Despite its well-publicized unauthorized account opening scandal, Wells Fargo topped the branch category by showing the best balance of deposit growth and efficiency, and scored well on customer experience reports from Bank Director’s on-site visits.

Best Board: Citigroup

In ranking the boards of directors of the big banks, Bank Director analyzed board composition by factors such as critical skill sets, diversity, median compensation relative to profitability and independence. Citigroup’s board best balanced all components.

Best Brand: JPMorgan Chase & Co.

Chase and runner-up Capital One Financial Corp. stood out for their media spend as a percentage of revenue, and both exhibited strong customer perception metrics.

Best Mobile Strategy: JPMorgan Chase & Co.

Chase has been successful in driving new and existing customers to its mobile products, leading to an impressive digital footprint, measured through mobile app downloads. The bank’s app also scored well with consumers.

Best Core Deposit Growth Strategy: BB&T Corp.

BB&T had a low cost of funds compared to the other ranked banks, and its acquisitions played a strong role in its core deposit growth, which far surpassed the other banks in the ranking.

Most Innovative: JPMorgan Chase & Co.

Chase most successfully balanced actual results with sizeable investments in technological innovation. These initiatives include an in-residence program and a financial commitment to the CFSI Financial Solutions Lab. Chase has also been an active investor in fintech companies.

Best Credit Card Program: JPMorgan Chase & Co.

Chase barely edged out fast-growing Capital One to take the credit card category, outpacing most of its competitors in terms of credit card loan volume and the breadth of its product offering. Chase also scored well with outside brand and market perception studies.

Best Small Business Program: Wells Fargo & Co.

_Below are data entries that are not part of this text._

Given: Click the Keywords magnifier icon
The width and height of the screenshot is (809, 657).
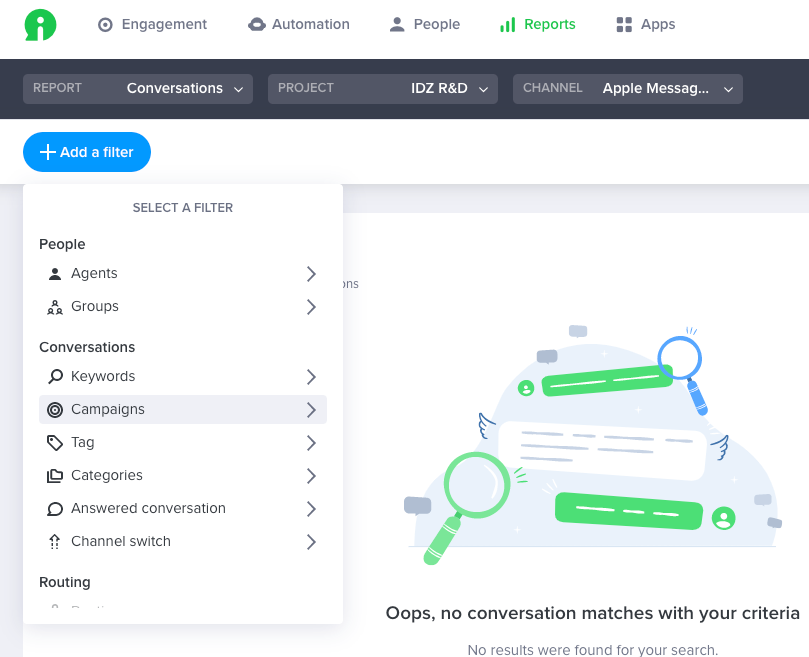Looking at the screenshot, I should tap(55, 377).
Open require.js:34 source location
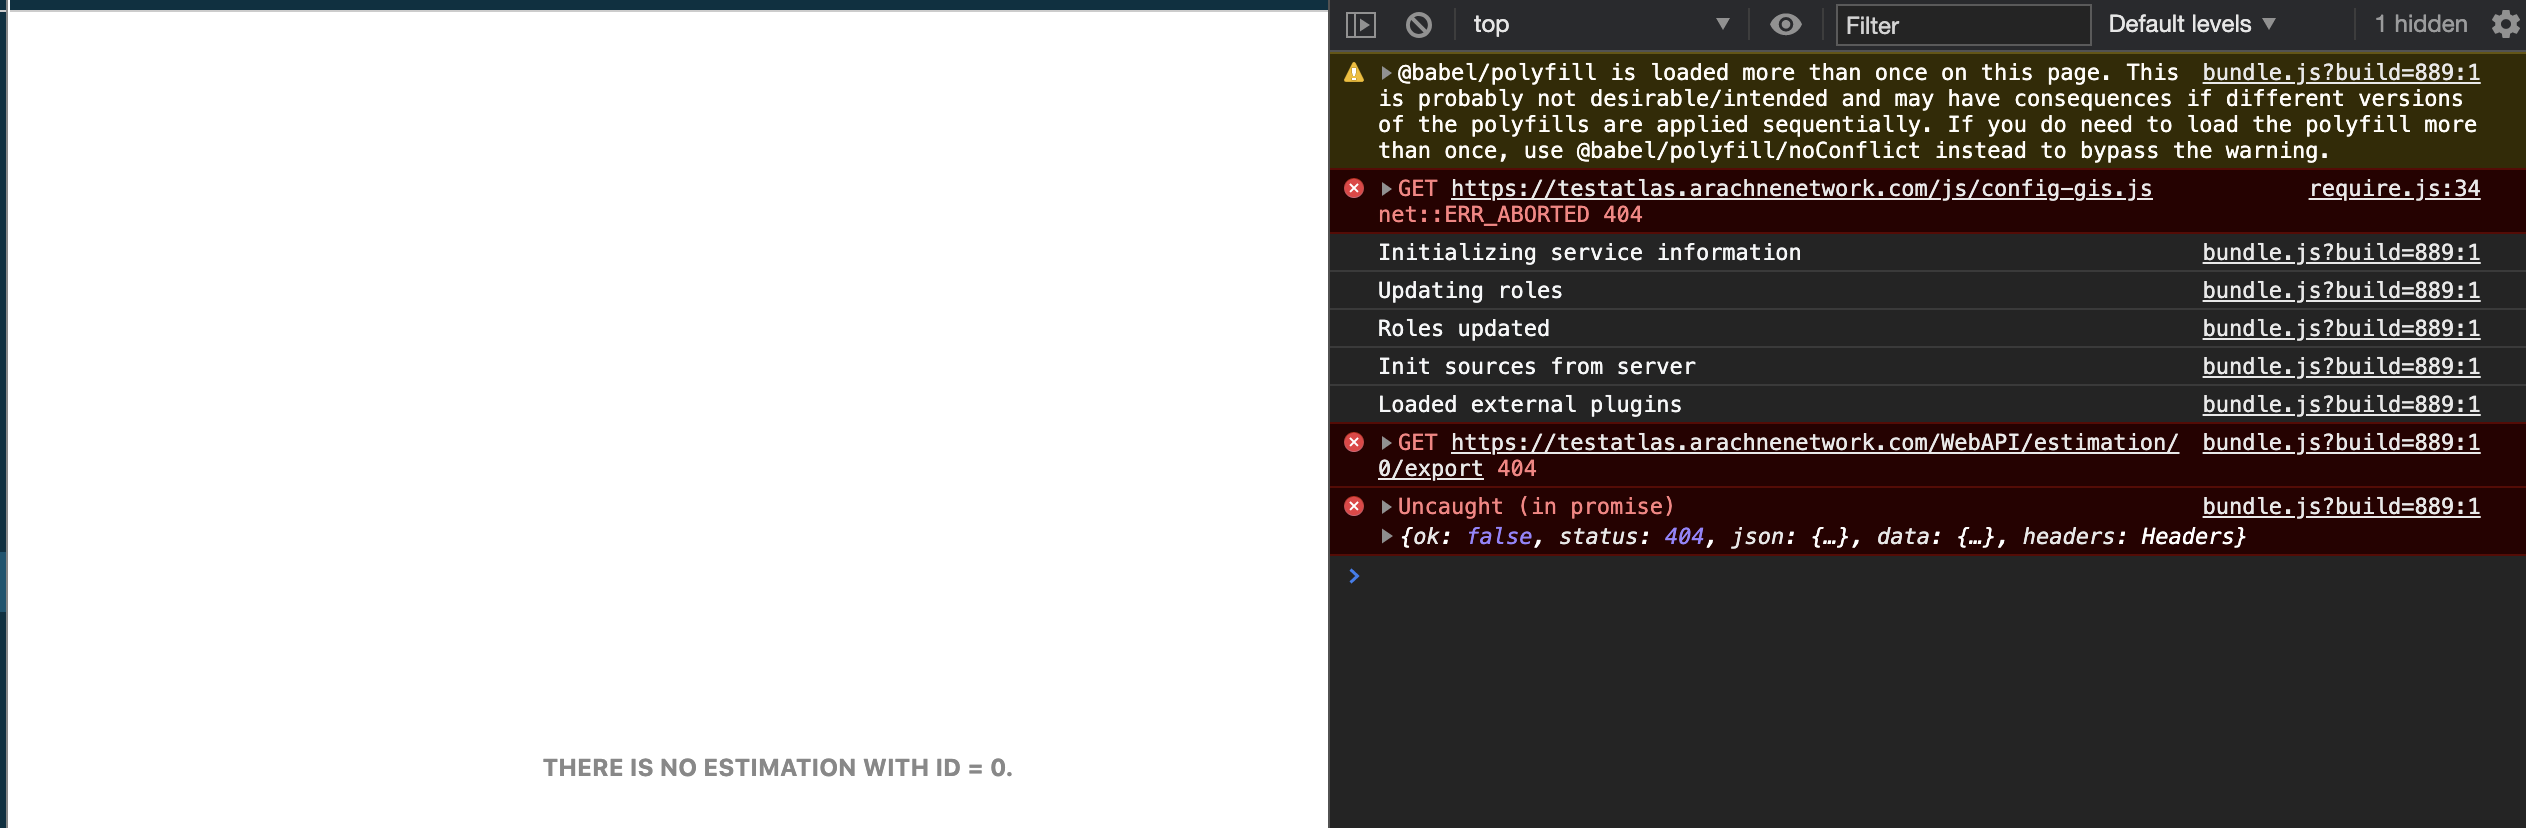Image resolution: width=2526 pixels, height=828 pixels. click(2394, 188)
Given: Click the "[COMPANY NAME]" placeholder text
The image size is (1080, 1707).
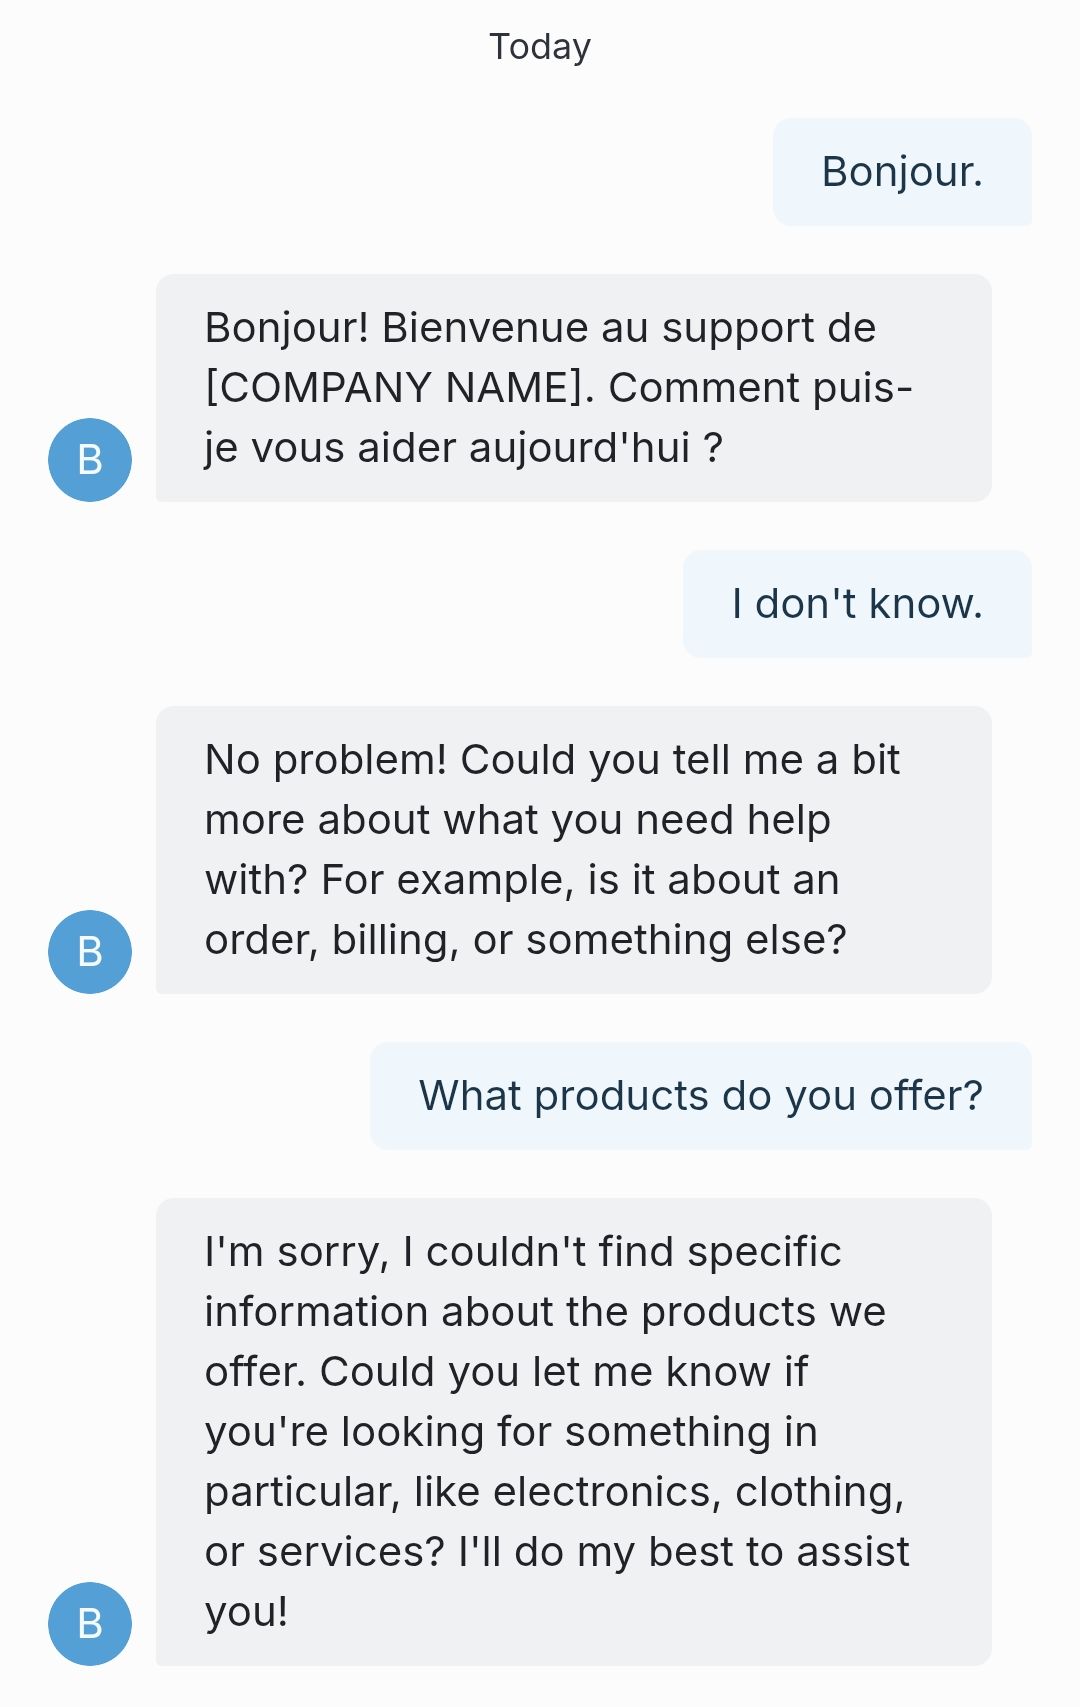Looking at the screenshot, I should pos(400,388).
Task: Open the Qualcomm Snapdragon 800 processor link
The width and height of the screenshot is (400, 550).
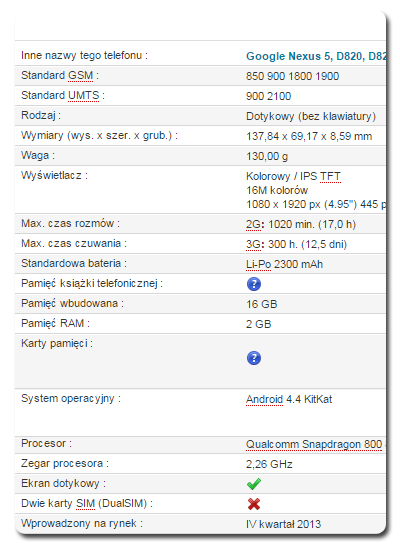Action: [x=314, y=444]
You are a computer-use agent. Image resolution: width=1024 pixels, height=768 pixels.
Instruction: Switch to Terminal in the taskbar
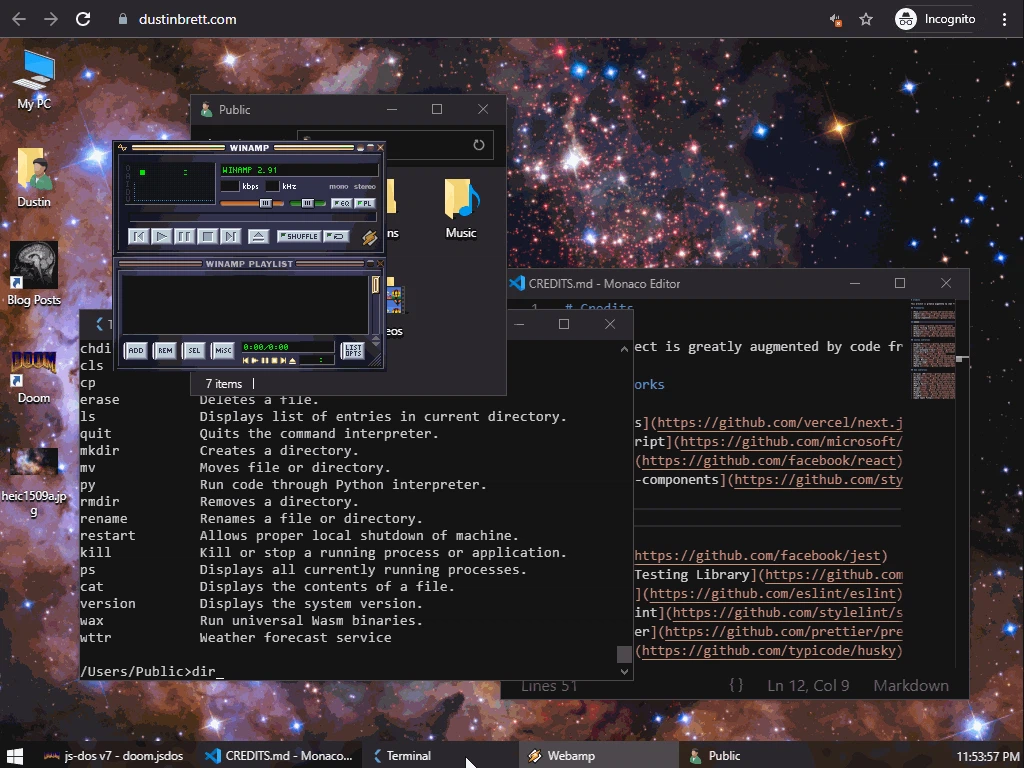[x=400, y=756]
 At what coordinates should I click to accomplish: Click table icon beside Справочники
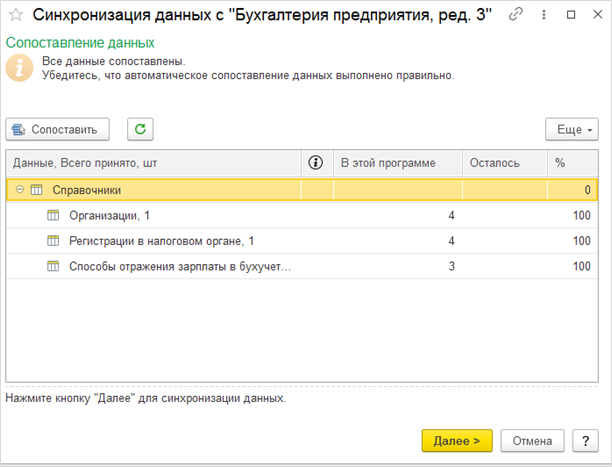(36, 189)
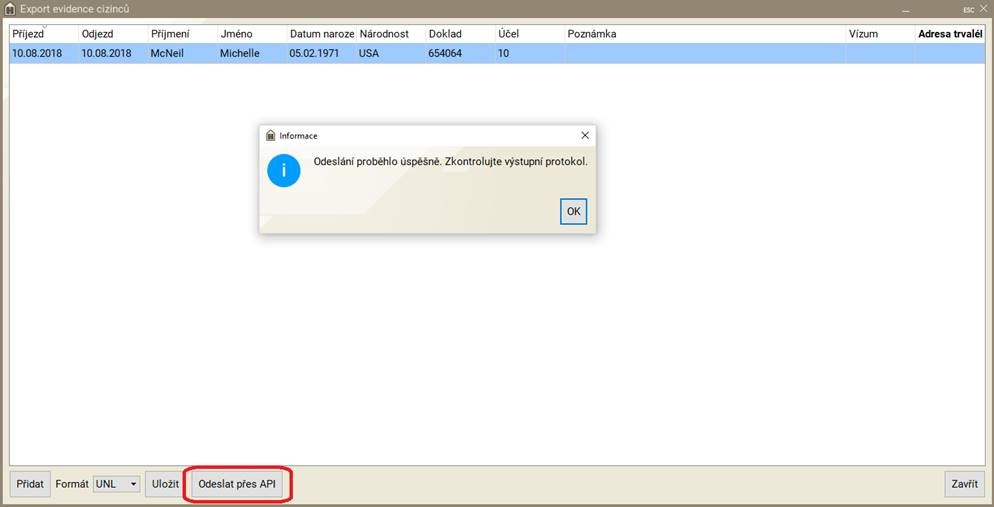Screen dimensions: 994x507
Task: Click the Export evidence cizinců window icon
Action: tap(10, 9)
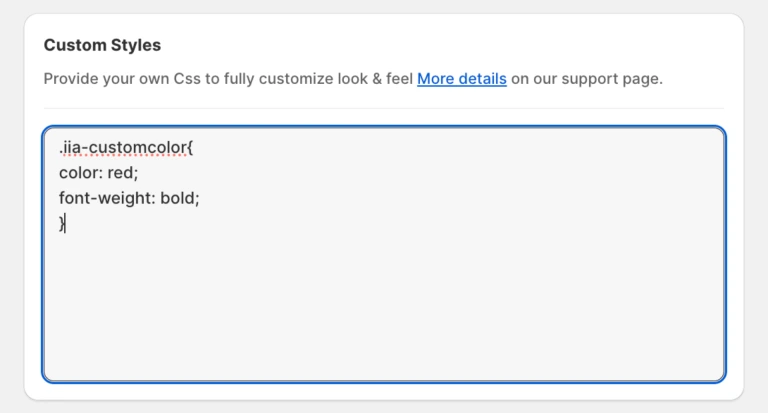Click the "color" property name

click(x=78, y=172)
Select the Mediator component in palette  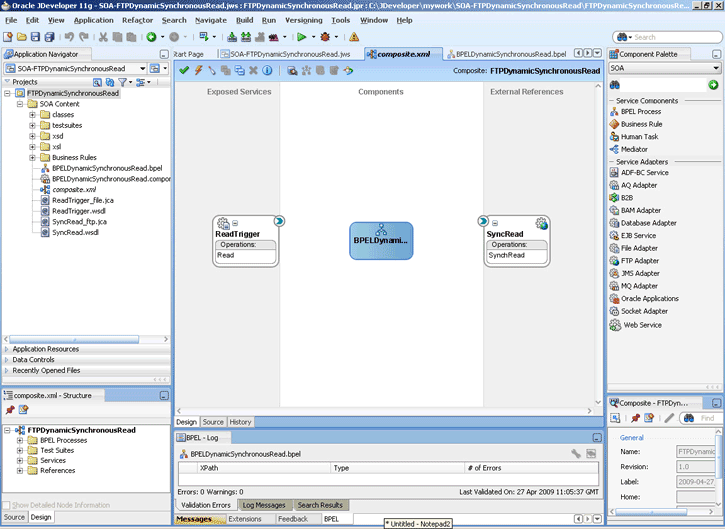[634, 149]
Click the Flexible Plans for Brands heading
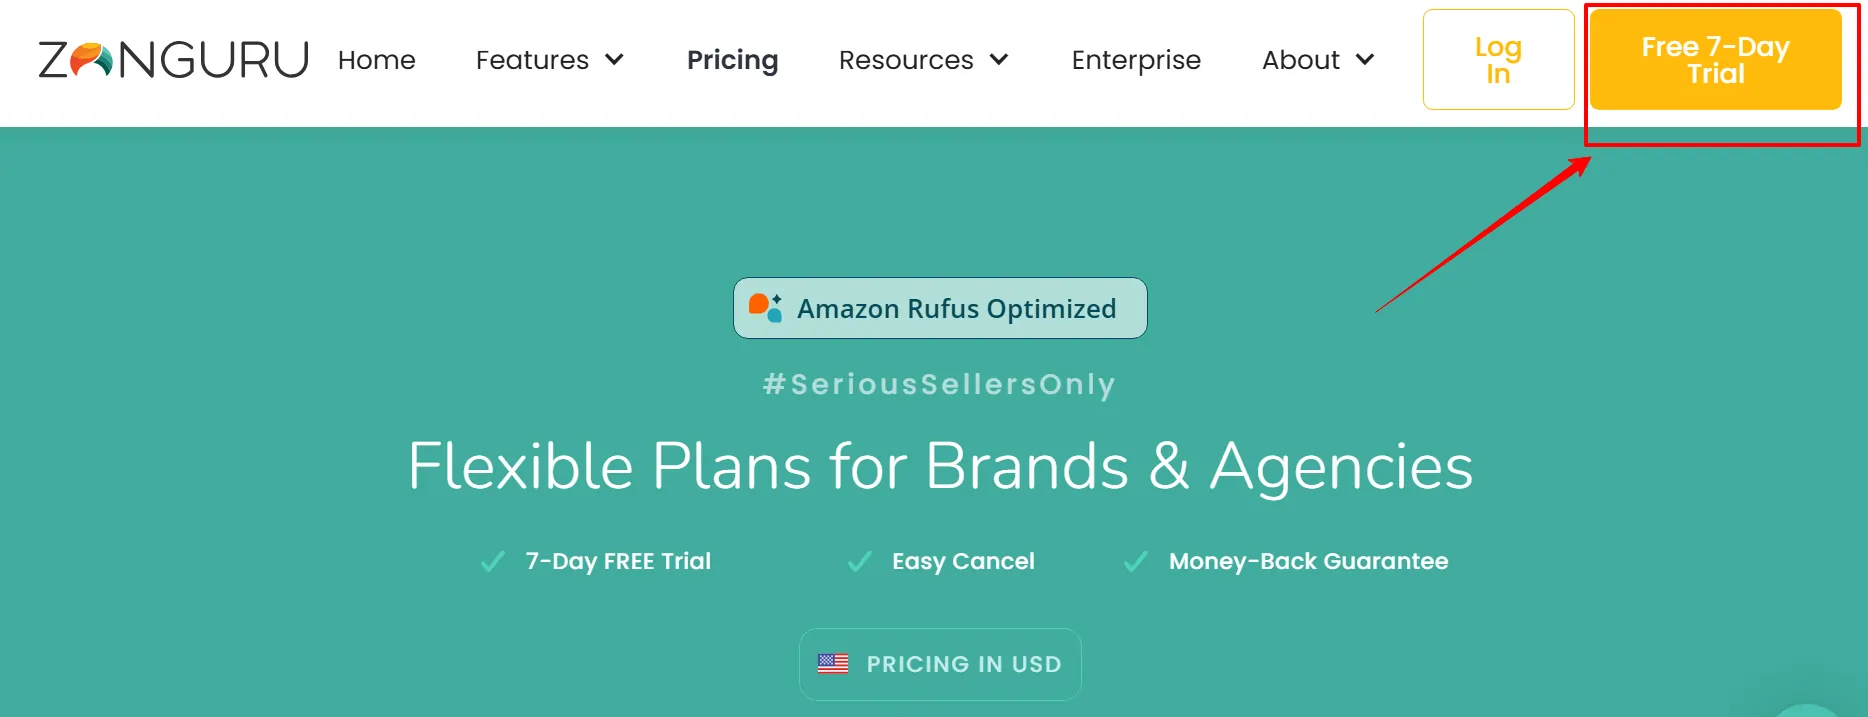 tap(940, 466)
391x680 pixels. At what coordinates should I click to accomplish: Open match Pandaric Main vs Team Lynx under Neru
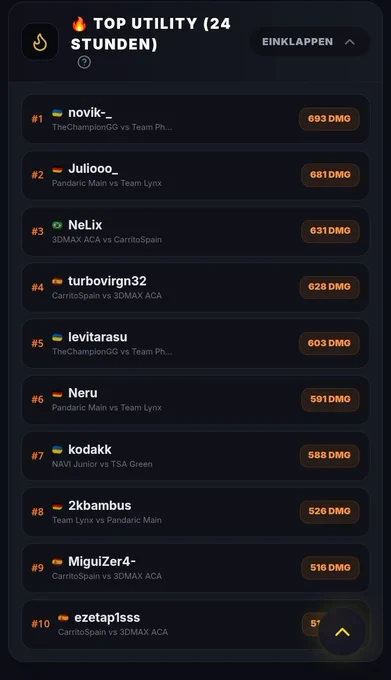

Wells Fargo has long been recognized as a national leader in banking to small businesses, largely because of its extensive branch structure, and showed strong loan growth, which is difficult to manage from a large base. Wells Fargo is also the nation’s most active SBA lender and had the highest volume of small business loans.

Best Bank for Big Business: JPMorgan Chase & Co.

Big banks serve big businesses well, and finding qualitative differences among the biggest players in this category—Chase, Bank of America and Citigroup—is difficult. But Chase takes the category due to its high level of deposit share, loan volume and market penetration.

Best Wealth Management Program: Bank of America Corp.

With Merrill Lynch fueling its wealth management division, Bank of America topped the category by scoring highly in a variety of metrics, including number of advisors (more than 18,000 at last count) and net revenue for wealth and asset management, as well as earning high marks for market perception and from Bank Director’s panel of experts.

FWIW…

The 10 largest U.S. retail banks play an enormously important role in the nation’s economy and the lives of everyday Americans. For example, at the end of 2016, the top 10 banks accounted for over 53 percent of total industry assets, and 57 percent of total domestic deposits, according to the Federal Deposit Insurance Corp. The top four credit card issuers in 2016—JPMorgan Chase & Co., Bank of America Corp., Citigroup and Capital One Financial Corp.—put more than 303 million pieces of plastic in the hands of eager U.S. consumers, according to The Nilson Report.